§ TASK TO COMPLETE
Transcribe the entries that follow, word for word.

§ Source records
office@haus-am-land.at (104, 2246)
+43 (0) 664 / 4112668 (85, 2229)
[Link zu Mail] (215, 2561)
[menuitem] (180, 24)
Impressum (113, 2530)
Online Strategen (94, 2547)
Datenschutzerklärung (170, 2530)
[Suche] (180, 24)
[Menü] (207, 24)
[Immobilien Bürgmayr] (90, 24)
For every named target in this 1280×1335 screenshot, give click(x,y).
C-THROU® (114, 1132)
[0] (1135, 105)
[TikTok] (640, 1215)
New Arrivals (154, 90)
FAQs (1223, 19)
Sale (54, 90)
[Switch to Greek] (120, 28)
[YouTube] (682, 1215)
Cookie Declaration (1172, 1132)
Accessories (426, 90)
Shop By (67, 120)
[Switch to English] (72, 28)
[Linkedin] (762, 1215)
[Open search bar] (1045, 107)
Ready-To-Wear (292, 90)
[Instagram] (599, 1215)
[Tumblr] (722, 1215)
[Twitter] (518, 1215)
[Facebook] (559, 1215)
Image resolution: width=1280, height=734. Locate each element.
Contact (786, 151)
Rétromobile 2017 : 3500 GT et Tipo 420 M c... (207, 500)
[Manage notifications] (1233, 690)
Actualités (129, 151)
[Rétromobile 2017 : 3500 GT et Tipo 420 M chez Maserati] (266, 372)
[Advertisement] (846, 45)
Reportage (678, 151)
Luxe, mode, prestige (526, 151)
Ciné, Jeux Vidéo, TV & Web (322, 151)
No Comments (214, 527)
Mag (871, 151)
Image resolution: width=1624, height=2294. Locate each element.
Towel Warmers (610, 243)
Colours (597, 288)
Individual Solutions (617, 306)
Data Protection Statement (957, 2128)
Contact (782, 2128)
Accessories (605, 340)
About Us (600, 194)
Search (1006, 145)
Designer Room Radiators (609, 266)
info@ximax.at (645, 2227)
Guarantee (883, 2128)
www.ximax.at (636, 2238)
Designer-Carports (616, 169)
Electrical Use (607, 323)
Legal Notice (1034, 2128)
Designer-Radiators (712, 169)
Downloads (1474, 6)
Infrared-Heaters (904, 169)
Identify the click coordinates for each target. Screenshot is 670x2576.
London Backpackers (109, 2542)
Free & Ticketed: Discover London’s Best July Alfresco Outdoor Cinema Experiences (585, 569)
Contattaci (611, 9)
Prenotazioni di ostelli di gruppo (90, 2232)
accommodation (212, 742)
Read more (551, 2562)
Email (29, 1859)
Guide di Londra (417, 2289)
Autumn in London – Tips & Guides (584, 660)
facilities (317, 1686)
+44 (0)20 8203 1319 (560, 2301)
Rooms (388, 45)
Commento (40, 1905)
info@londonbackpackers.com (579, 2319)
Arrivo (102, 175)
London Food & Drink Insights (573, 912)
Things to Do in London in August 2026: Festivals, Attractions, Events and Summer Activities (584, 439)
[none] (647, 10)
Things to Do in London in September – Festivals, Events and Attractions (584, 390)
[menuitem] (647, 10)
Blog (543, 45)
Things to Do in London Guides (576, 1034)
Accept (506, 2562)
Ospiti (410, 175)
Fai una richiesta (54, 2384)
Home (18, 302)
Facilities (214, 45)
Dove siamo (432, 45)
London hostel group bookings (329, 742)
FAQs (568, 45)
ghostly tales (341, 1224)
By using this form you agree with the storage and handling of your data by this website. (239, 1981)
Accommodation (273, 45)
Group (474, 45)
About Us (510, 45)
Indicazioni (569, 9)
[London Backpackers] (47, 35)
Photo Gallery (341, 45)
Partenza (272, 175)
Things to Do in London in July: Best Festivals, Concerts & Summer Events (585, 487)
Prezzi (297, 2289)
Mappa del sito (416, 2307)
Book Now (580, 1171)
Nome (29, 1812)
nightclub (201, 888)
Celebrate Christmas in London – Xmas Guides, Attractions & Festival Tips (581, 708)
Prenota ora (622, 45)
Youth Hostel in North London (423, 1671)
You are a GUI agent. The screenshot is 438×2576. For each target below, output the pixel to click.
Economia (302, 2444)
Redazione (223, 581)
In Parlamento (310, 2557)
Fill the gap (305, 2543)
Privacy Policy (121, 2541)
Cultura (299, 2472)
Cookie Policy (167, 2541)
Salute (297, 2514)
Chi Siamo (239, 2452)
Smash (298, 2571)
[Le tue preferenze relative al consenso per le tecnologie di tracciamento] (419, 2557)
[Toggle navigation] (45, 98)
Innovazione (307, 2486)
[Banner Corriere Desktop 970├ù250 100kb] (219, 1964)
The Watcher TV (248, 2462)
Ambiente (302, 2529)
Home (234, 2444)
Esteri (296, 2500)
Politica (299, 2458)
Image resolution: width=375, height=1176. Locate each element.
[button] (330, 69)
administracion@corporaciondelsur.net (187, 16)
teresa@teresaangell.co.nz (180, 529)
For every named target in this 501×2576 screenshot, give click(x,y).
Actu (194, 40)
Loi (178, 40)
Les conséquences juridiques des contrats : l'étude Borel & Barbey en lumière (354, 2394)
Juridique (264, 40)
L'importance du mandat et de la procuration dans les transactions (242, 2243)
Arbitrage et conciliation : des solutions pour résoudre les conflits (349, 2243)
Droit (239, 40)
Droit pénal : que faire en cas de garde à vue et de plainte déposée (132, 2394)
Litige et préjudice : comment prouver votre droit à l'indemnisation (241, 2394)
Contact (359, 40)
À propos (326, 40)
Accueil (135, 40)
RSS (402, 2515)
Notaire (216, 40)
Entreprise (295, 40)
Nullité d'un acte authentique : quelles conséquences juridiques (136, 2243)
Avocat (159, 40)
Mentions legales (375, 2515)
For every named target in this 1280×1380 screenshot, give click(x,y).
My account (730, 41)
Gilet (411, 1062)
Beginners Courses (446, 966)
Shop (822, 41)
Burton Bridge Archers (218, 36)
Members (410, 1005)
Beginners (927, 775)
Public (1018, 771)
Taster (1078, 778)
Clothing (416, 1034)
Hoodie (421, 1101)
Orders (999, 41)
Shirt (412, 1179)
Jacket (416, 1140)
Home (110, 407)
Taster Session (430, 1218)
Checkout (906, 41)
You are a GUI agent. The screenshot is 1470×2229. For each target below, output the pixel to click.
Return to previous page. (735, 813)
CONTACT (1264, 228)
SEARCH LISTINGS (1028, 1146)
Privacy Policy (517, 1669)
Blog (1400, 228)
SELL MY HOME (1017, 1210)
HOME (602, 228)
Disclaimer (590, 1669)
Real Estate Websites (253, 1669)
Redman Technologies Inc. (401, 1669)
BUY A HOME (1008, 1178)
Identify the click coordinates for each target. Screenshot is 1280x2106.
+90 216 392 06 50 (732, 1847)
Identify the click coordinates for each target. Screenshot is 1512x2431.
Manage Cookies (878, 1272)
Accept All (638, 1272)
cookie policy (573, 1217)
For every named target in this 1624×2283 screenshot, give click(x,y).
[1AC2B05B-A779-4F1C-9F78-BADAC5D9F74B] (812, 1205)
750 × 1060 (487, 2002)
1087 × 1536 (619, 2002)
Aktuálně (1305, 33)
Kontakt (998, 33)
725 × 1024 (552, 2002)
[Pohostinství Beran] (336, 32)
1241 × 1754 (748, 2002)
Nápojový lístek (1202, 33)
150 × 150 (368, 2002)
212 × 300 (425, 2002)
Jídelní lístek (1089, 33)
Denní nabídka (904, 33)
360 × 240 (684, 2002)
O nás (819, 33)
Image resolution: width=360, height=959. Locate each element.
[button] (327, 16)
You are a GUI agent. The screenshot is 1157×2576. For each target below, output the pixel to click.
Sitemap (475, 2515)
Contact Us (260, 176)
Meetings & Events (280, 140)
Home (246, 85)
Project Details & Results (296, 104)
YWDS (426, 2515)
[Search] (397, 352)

§ RESULT OF THE EXERCISE
office@haus-am-land.at (104, 2246)
+43 (0) 664 / 4112668 (85, 2229)
[Link zu Mail] (215, 2561)
[menuitem] (180, 24)
Impressum (113, 2530)
Online Strategen (94, 2547)
Datenschutzerklärung (170, 2530)
[Suche] (180, 24)
[Menü] (207, 24)
[Immobilien Bürgmayr] (90, 24)
For every named target in this 1280×1335 screenshot, give click(x,y).
C-THROU® (114, 1132)
[0] (1135, 105)
[TikTok] (640, 1215)
New Arrivals (154, 90)
FAQs (1223, 19)
Sale (54, 90)
[Switch to Greek] (120, 28)
[YouTube] (682, 1215)
Cookie Declaration (1172, 1132)
Accessories (426, 90)
Shop By (67, 120)
[Switch to English] (72, 28)
[Linkedin] (762, 1215)
[Open search bar] (1045, 107)
Ready-To-Wear (292, 90)
[Instagram] (599, 1215)
[Tumblr] (722, 1215)
[Twitter] (518, 1215)
[Facebook] (559, 1215)
Image resolution: width=1280, height=734. Locate each element.
Contact (786, 151)
Rétromobile 2017 : 3500 GT et Tipo 420 M c... (207, 500)
[Manage notifications] (1233, 690)
Actualités (129, 151)
[Rétromobile 2017 : 3500 GT et Tipo 420 M chez Maserati] (266, 372)
[Advertisement] (846, 45)
Reportage (678, 151)
Luxe, mode, prestige (526, 151)
Ciné, Jeux Vidéo, TV & Web (322, 151)
No Comments (214, 527)
Mag (871, 151)
Image resolution: width=1624, height=2294. Locate each element.
Towel Warmers (610, 243)
Colours (597, 288)
Individual Solutions (617, 306)
Data Protection Statement (957, 2128)
Contact (782, 2128)
Accessories (605, 340)
About Us (600, 194)
Search (1006, 145)
Designer Room Radiators (609, 266)
info@ximax.at (645, 2227)
Guarantee (883, 2128)
www.ximax.at (636, 2238)
Designer-Carports (616, 169)
Electrical Use (607, 323)
Legal Notice (1034, 2128)
Designer-Radiators (712, 169)
Downloads (1474, 6)
Infrared-Heaters (904, 169)
Identify the click coordinates for each target. Screenshot is 670x2576.
London Backpackers (109, 2542)
Free & Ticketed: Discover London’s Best July Alfresco Outdoor Cinema Experiences (585, 569)
Contattaci (611, 9)
Prenotazioni di ostelli di gruppo (90, 2232)
accommodation (212, 742)
Read more (551, 2562)
Email (29, 1859)
Guide di Londra (417, 2289)
Autumn in London – Tips & Guides (584, 660)
facilities (317, 1686)
+44 (0)20 8203 1319 (560, 2301)
Rooms (388, 45)
Commento (40, 1905)
info@londonbackpackers.com (579, 2319)
Arrivo (102, 175)
London Food & Drink Insights (573, 912)
Things to Do in London in August 2026: Festivals, Attractions, Events and Summer Activities (584, 439)
[none] (647, 10)
Things to Do in London in September – Festivals, Events and Attractions (584, 390)
[menuitem] (647, 10)
Blog (543, 45)
Things to Do in London Guides (576, 1034)
Accept (506, 2562)
Ospiti (410, 175)
Fai una richiesta (54, 2384)
Home (18, 302)
Facilities (214, 45)
Dove siamo (432, 45)
London hostel group bookings (329, 742)
FAQs (568, 45)
ghostly tales (341, 1224)
By using this form you agree with the storage and handling of your data by this website. (239, 1981)
Accommodation (273, 45)
Group (474, 45)
About Us (510, 45)
Indicazioni (569, 9)
[London Backpackers] (47, 35)
Photo Gallery (341, 45)
Partenza (272, 175)
Things to Do in London in July: Best Festivals, Concerts & Summer Events (585, 487)
Prezzi (297, 2289)
Mappa del sito (416, 2307)
Book Now (580, 1171)
Nome (29, 1812)
nightclub (201, 888)
Celebrate Christmas in London – Xmas Guides, Attractions & Festival Tips (581, 708)
Prenota ora (622, 45)
Youth Hostel in North London (423, 1671)
You are a GUI agent. The screenshot is 438×2576. For each target below, output the pixel to click.
Economia (302, 2444)
Redazione (223, 581)
In Parlamento (310, 2557)
Fill the gap (305, 2543)
Privacy Policy (121, 2541)
Cultura (299, 2472)
Cookie Policy (167, 2541)
Salute (297, 2514)
Chi Siamo (239, 2452)
Smash (298, 2571)
[Le tue preferenze relative al consenso per le tecnologie di tracciamento] (419, 2557)
[Toggle navigation] (45, 98)
Innovazione (307, 2486)
[Banner Corriere Desktop 970├ù250 100kb] (219, 1964)
The Watcher TV (248, 2462)
Ambiente (302, 2529)
Home (234, 2444)
Esteri (296, 2500)
Politica (299, 2458)
Image resolution: width=375, height=1176. Locate each element.
[button] (330, 69)
administracion@corporaciondelsur.net (187, 16)
teresa@teresaangell.co.nz (180, 529)
For every named target in this 501×2576 screenshot, give click(x,y).
Actu (194, 40)
Loi (178, 40)
Les conséquences juridiques des contrats : l'étude Borel & Barbey en lumière (354, 2394)
Juridique (264, 40)
L'importance du mandat et de la procuration dans les transactions (242, 2243)
Arbitrage et conciliation : des solutions pour résoudre les conflits (349, 2243)
Droit (239, 40)
Droit pénal : que faire en cas de garde à vue et de plainte déposée (132, 2394)
Litige et préjudice : comment prouver votre droit à l'indemnisation (241, 2394)
Contact (359, 40)
À propos (326, 40)
Accueil (135, 40)
RSS (402, 2515)
Notaire (216, 40)
Entreprise (295, 40)
Nullité d'un acte authentique : quelles conséquences juridiques (136, 2243)
Avocat (159, 40)
Mentions legales (375, 2515)
For every named target in this 1280×1380 screenshot, give click(x,y).
My account (730, 41)
Gilet (411, 1062)
Beginners Courses (446, 966)
Shop (822, 41)
Burton Bridge Archers (218, 36)
Members (410, 1005)
Beginners (927, 775)
Public (1018, 771)
Taster (1078, 778)
Clothing (416, 1034)
Hoodie (421, 1101)
Orders (999, 41)
Shirt (412, 1179)
Jacket (416, 1140)
Home (110, 407)
Taster Session (430, 1218)
Checkout (906, 41)
You are a GUI agent. The screenshot is 1470×2229. For each target below, output the pixel to click.
Return to previous page. (735, 813)
CONTACT (1264, 228)
SEARCH LISTINGS (1028, 1146)
Privacy Policy (517, 1669)
Blog (1400, 228)
SELL MY HOME (1017, 1210)
HOME (602, 228)
Disclaimer (590, 1669)
Real Estate Websites (253, 1669)
Redman Technologies Inc. (401, 1669)
BUY A HOME (1008, 1178)
Identify the click coordinates for each target. Screenshot is 1280x2106.
+90 216 392 06 50 (732, 1847)
Identify the click coordinates for each target. Screenshot is 1512x2431.
Manage Cookies (878, 1272)
Accept All (638, 1272)
cookie policy (573, 1217)
For every named target in this 1624×2283 screenshot, give click(x,y).
[1AC2B05B-A779-4F1C-9F78-BADAC5D9F74B] (812, 1205)
750 × 1060 (487, 2002)
1087 × 1536 (619, 2002)
Aktuálně (1305, 33)
Kontakt (998, 33)
725 × 1024 (552, 2002)
[Pohostinství Beran] (336, 32)
1241 × 1754 (748, 2002)
Nápojový lístek (1202, 33)
150 × 150 (368, 2002)
212 × 300 (425, 2002)
Jídelní lístek (1089, 33)
Denní nabídka (904, 33)
360 × 240 (684, 2002)
O nás (819, 33)
Image resolution: width=360, height=959. Locate each element.
[button] (327, 16)
You are a GUI agent. The screenshot is 1157×2576. For each target below, output the pixel to click.
Sitemap (475, 2515)
Contact Us (260, 176)
Meetings & Events (280, 140)
Home (246, 85)
Project Details & Results (296, 104)
YWDS (426, 2515)
[Search] (397, 352)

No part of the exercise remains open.